> _Given exercise_: Can you return each of the following items line for line, leaving the pictures out of your answer?

(Items for locating text and elements)
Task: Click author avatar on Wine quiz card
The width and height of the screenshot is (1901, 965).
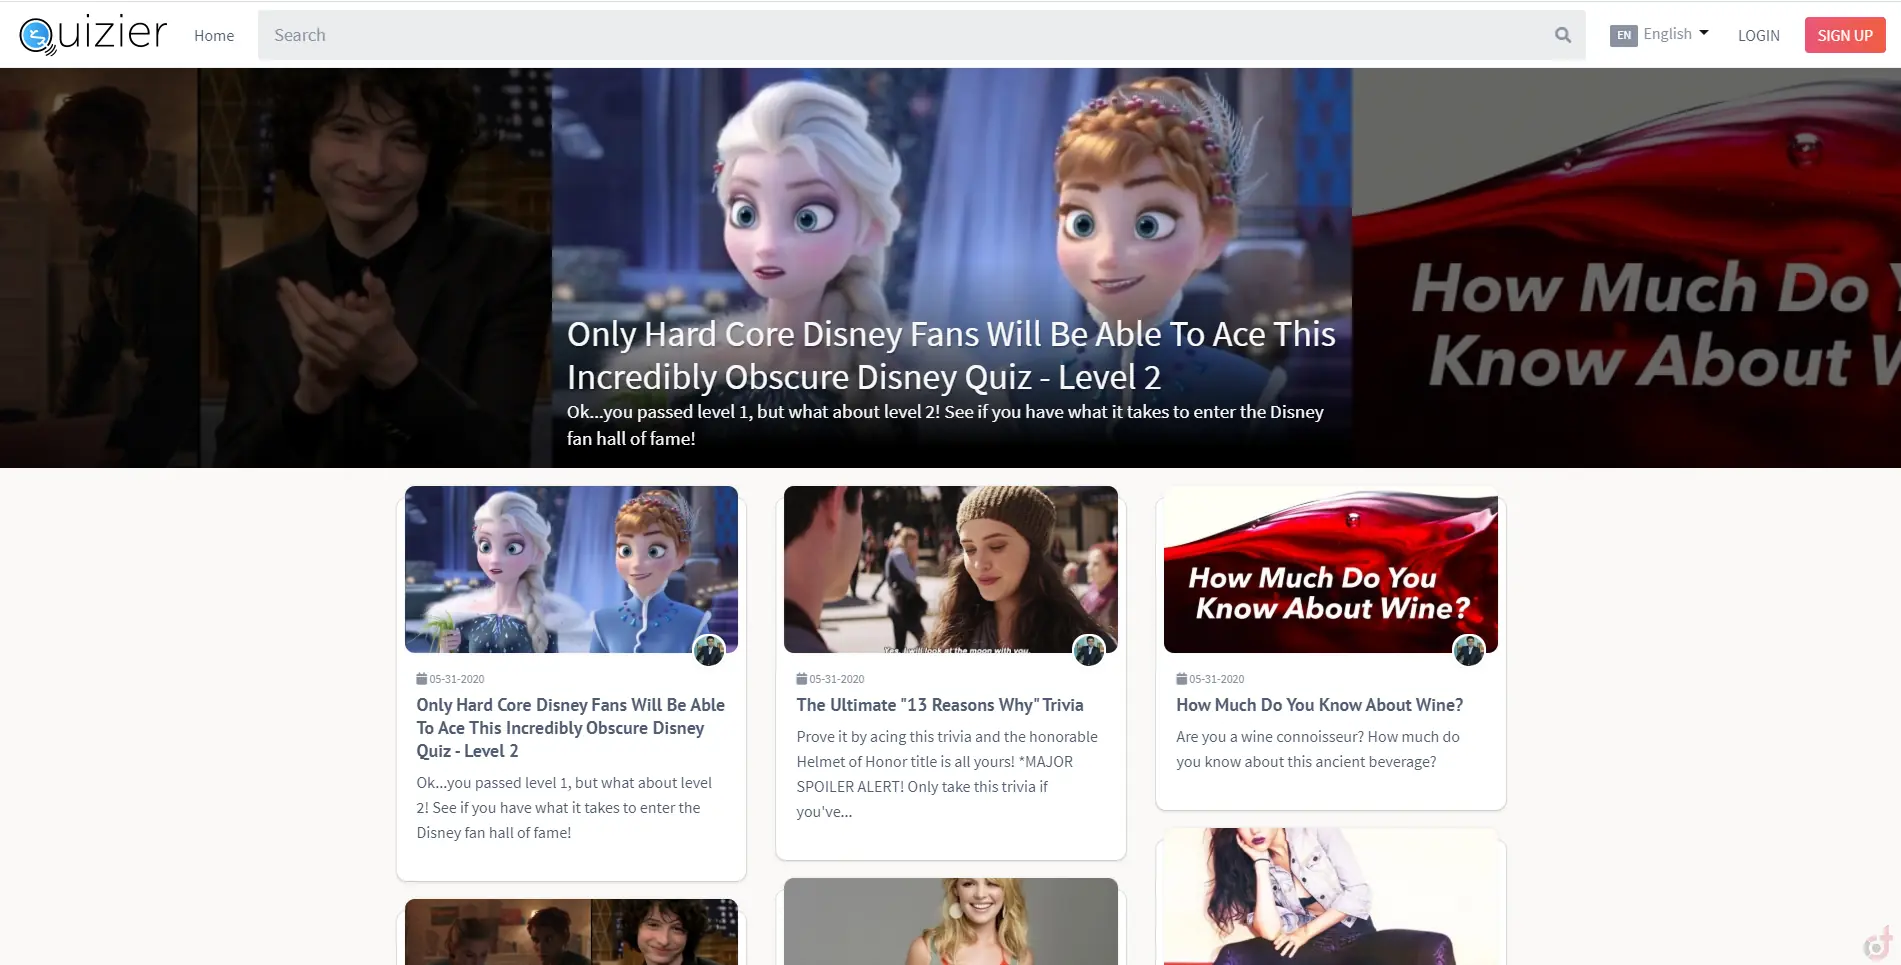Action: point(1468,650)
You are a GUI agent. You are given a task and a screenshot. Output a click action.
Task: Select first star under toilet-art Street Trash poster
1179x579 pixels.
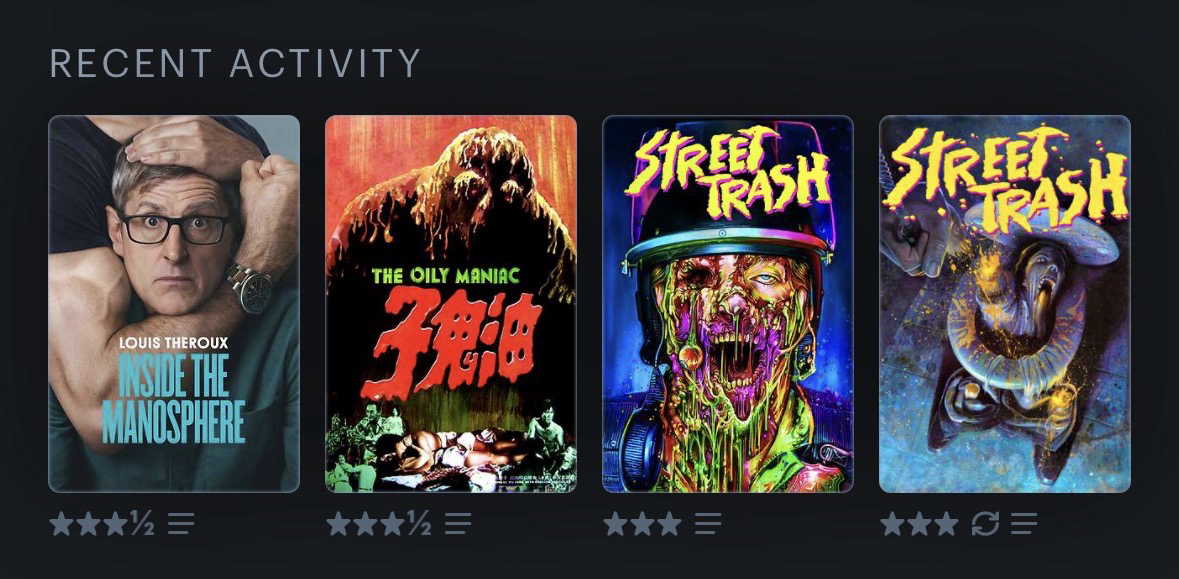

> _Reply to the task_:
Task: Click author avatar on Wine quiz card
The width and height of the screenshot is (1901, 965).
Action: point(1468,650)
You are a GUI agent. You are given a task and a screenshot. Output a click action.
Task: Select first star under toilet-art Street Trash poster
1179x579 pixels.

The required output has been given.